A week earlier, she had sent instructions to the guards to allow Abul in. Every mole on his face, every hair on his head, every bend of his limbs was described in detail. As Abul stood outside the gates, the Kashmiri guards and the Ahadis examined him minutely, and then sent a message to Hoshiyar Khan inside the zenana. Hoshiyar came and conducted his own thorough examination. The eunuch studied him carefully, asked a series of questions about his uncles and grandfather—where they lived at different times of their lives, which women they had married, who had given birth to those women. A thick shawl was brought to cover Abul’s head and the upper part of his body, and then Hoshiyar led Abul in this half-darkness, with only the vision of his own feet to guide him, throu
gh sandstone courtyards, gardens with lawns glittering with morning dew, and marble floors so sleek he slip-slid his way over them. A woman passed by once, silently, but her curiosity was vastly evident. She hesitated near him, the bottom edge of her silk ghagara’s skirts swishing to a halt. He saw the pleats settle into folds, saw the sun pick out the hundreds of ruby buttons nestled in the gold embroidery.
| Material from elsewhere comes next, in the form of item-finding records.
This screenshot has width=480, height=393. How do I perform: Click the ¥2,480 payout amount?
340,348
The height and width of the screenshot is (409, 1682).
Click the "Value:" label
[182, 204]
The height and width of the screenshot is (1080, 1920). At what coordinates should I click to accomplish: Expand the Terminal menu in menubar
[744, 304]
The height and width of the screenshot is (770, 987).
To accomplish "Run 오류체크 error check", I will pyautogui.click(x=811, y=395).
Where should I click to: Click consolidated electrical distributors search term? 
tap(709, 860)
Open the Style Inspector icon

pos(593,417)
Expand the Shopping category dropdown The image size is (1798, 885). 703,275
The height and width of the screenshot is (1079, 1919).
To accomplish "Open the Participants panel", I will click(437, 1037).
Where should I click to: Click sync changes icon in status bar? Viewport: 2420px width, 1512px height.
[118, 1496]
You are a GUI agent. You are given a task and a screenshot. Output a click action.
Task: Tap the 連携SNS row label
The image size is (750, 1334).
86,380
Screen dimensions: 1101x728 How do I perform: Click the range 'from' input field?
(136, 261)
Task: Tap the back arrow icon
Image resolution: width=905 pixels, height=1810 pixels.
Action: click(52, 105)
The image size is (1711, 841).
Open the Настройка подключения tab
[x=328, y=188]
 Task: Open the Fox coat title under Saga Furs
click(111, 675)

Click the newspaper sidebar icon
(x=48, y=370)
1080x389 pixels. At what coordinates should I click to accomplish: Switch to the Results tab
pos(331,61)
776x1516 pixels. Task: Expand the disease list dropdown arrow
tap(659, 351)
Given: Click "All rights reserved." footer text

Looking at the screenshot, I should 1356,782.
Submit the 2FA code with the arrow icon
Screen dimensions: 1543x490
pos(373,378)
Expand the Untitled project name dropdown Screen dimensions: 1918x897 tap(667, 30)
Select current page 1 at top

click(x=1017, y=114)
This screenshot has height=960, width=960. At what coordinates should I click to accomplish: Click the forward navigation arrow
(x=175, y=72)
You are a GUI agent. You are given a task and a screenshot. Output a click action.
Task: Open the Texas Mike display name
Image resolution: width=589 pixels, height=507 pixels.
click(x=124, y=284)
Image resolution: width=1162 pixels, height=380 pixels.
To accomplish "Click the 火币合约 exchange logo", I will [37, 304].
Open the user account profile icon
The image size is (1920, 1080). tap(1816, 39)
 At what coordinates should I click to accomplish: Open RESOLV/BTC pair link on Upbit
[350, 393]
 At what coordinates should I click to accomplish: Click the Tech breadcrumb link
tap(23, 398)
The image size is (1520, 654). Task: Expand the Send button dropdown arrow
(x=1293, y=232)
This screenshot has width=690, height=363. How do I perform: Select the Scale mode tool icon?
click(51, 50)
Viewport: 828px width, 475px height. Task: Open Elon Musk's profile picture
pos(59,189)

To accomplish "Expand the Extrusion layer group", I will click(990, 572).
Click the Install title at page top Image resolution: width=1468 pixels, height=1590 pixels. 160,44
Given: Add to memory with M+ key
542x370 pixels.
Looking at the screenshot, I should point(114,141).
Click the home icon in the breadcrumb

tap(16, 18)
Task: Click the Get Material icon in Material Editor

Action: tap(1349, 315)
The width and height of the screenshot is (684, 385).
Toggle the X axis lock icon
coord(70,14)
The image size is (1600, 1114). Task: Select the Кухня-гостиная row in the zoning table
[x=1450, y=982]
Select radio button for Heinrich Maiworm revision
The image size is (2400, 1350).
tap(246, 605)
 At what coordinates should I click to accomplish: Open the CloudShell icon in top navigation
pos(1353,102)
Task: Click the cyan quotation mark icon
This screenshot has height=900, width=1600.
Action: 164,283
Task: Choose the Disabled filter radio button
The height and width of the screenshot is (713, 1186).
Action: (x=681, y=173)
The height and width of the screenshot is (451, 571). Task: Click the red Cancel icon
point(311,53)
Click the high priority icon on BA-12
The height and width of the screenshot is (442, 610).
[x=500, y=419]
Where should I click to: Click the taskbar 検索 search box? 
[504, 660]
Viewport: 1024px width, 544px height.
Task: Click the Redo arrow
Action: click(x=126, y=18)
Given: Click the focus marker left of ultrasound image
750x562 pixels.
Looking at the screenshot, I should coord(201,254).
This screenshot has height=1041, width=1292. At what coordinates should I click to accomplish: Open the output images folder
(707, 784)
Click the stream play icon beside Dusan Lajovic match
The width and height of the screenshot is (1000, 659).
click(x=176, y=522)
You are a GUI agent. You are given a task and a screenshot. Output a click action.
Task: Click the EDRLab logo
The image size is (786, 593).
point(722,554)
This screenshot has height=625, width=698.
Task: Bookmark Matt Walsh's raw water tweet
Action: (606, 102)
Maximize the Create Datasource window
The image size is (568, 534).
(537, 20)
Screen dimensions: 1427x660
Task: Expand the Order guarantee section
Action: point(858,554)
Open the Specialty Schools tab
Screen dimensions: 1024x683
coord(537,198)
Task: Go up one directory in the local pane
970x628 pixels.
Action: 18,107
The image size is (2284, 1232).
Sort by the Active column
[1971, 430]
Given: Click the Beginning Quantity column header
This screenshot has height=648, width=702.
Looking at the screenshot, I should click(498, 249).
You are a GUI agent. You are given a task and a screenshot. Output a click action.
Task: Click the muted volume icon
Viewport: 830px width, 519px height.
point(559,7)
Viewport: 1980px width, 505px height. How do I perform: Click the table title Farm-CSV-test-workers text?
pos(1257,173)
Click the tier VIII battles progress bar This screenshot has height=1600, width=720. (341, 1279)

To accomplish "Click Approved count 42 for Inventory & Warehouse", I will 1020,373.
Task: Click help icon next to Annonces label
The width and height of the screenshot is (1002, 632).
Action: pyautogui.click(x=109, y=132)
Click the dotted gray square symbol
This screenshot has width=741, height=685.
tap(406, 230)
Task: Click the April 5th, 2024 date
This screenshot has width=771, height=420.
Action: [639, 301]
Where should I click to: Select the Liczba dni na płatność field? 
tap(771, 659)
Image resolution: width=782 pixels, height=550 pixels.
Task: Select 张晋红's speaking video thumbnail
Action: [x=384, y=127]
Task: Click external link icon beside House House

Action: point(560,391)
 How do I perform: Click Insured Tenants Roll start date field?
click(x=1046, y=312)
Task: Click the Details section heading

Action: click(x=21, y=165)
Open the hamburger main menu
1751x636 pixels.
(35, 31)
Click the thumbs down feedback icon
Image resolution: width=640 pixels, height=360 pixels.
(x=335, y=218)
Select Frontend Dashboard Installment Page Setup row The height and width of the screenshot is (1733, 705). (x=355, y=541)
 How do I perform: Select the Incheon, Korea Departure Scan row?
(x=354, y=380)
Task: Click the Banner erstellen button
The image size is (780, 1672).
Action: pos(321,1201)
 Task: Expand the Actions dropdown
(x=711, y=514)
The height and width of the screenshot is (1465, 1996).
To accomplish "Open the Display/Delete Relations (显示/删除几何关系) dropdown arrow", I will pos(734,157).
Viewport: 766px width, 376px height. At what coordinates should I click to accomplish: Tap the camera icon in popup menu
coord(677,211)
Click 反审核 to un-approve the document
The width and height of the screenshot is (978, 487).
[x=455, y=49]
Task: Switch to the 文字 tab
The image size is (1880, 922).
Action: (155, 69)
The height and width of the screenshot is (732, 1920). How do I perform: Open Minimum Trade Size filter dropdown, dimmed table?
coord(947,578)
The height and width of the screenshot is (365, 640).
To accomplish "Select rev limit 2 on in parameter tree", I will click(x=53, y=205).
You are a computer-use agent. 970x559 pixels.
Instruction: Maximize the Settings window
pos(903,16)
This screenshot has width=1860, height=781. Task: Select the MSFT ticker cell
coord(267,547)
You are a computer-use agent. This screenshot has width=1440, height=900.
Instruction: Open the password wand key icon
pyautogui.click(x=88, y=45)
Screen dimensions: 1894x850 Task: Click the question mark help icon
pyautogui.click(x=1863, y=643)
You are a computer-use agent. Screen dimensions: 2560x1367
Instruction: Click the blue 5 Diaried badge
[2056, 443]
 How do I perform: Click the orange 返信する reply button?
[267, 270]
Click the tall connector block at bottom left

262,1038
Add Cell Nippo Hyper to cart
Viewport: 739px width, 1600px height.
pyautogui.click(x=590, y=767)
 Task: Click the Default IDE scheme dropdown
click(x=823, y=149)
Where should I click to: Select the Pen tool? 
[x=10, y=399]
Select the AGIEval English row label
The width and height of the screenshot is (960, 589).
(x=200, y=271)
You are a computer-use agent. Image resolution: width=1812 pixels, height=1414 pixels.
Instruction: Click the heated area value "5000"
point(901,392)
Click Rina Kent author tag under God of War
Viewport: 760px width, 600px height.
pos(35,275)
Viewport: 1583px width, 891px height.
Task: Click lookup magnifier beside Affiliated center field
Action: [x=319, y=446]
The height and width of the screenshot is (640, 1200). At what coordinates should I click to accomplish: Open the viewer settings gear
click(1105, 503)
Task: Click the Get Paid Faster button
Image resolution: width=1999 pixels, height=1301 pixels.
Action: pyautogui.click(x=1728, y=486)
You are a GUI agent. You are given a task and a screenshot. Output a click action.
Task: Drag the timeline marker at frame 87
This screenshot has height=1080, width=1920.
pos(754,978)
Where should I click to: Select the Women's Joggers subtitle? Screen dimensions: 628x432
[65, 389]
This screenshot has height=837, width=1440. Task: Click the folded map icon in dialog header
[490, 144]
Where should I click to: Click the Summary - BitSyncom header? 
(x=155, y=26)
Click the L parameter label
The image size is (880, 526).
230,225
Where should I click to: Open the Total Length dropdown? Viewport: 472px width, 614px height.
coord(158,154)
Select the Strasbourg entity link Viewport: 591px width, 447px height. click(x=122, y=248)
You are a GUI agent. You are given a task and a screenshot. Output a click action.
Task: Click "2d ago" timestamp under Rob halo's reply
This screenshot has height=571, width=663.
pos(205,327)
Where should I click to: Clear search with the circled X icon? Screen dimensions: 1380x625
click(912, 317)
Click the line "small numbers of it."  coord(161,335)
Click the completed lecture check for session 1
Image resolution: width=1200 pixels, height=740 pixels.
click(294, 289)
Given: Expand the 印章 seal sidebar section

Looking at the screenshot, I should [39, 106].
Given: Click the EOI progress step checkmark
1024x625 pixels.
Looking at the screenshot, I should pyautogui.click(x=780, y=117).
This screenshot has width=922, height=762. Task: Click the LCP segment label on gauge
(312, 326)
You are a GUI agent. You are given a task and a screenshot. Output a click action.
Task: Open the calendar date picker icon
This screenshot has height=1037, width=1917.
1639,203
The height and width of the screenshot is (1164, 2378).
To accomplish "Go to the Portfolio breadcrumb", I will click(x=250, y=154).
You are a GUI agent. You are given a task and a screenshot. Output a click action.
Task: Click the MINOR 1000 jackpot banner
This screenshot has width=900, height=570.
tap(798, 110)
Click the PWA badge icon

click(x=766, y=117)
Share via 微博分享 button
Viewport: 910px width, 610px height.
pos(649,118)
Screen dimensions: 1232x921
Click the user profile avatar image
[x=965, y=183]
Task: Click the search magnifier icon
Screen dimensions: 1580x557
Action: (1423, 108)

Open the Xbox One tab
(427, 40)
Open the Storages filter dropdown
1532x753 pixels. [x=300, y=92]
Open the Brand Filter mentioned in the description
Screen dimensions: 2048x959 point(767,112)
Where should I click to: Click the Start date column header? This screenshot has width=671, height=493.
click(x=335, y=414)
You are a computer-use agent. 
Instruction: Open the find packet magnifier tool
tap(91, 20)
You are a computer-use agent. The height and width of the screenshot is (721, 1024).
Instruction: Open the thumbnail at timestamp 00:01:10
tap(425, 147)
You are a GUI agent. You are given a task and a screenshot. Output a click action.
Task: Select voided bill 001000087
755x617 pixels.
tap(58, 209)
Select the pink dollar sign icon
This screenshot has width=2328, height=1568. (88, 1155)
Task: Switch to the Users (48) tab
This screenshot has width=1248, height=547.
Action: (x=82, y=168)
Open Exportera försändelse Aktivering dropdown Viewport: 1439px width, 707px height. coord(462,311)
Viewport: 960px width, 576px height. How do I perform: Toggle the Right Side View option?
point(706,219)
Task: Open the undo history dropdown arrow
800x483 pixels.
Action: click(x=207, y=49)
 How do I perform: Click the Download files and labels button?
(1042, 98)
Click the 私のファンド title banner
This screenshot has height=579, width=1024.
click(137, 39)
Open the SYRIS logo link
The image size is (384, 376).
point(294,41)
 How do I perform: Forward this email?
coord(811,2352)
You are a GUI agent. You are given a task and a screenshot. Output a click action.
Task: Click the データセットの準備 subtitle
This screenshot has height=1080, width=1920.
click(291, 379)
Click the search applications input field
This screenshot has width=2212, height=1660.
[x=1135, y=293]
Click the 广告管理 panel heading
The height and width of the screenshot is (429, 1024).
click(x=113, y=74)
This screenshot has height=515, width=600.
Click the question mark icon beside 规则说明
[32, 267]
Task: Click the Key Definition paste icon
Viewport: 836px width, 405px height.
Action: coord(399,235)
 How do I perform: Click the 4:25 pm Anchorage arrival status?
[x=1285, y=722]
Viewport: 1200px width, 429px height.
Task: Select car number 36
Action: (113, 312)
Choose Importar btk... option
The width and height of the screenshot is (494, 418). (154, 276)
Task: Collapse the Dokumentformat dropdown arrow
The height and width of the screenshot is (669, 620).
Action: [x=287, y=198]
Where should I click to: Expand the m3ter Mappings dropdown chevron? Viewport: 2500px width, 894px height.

She stood very close, and even in the sweating heat of the shawl, Abul could smell the jasmines in her hair, and something else, some undefinable, unreachable perfume. Hoshiyar had his fingers tight around Abul’s elbow, but his touch made Abul stop, and for this woman. Who was she, that she might command the direction of Hoshiyar’s steps? A few long moments passed. The woman and Hoshiyar Khan did not speak with words, and if otherwise, Abul had no idea of what they said. He thought she was looking at him as one did in the camel markets, scrutinizing the shape of the camel’s hump, the health of its legs, the grace of its stride. Abul did not dare to lift his shawl and look at her. He might be the brother of Nur Jahan Begam, but his head was still not worth too much.
This was an enormous amount of fuss, Abul thought, and just to see his sister. He could remember her birth well, although he had been only four that winter evening in the desert outside Qandahar. He could remember his fear, fed by hunger and fatigue, as the storm howled about them, as his mother’s whimpers broke through the canvas of the tent into his ears. This was how Mehrunnisa had come into the world. In the beginning, he hated her for this, for being so demanding, for crying all the time, for creating worry for them all.
Of when Bapa gave her away and brought her back, Abul had no memory, for it happened in the span of a few hours. Only later, at Agra and Lahore, as they followed Emperor Akbar’s court where he went, did he begin to notice her, to teach her gilli-danda, or laugh at her attempts to climb a tree, her ghagara tucked dhoti-like between her legs. They had grown apart from each other, of course, as a boy and a girl brought up in the same house do, stretching their love and liking for one another over years and miles.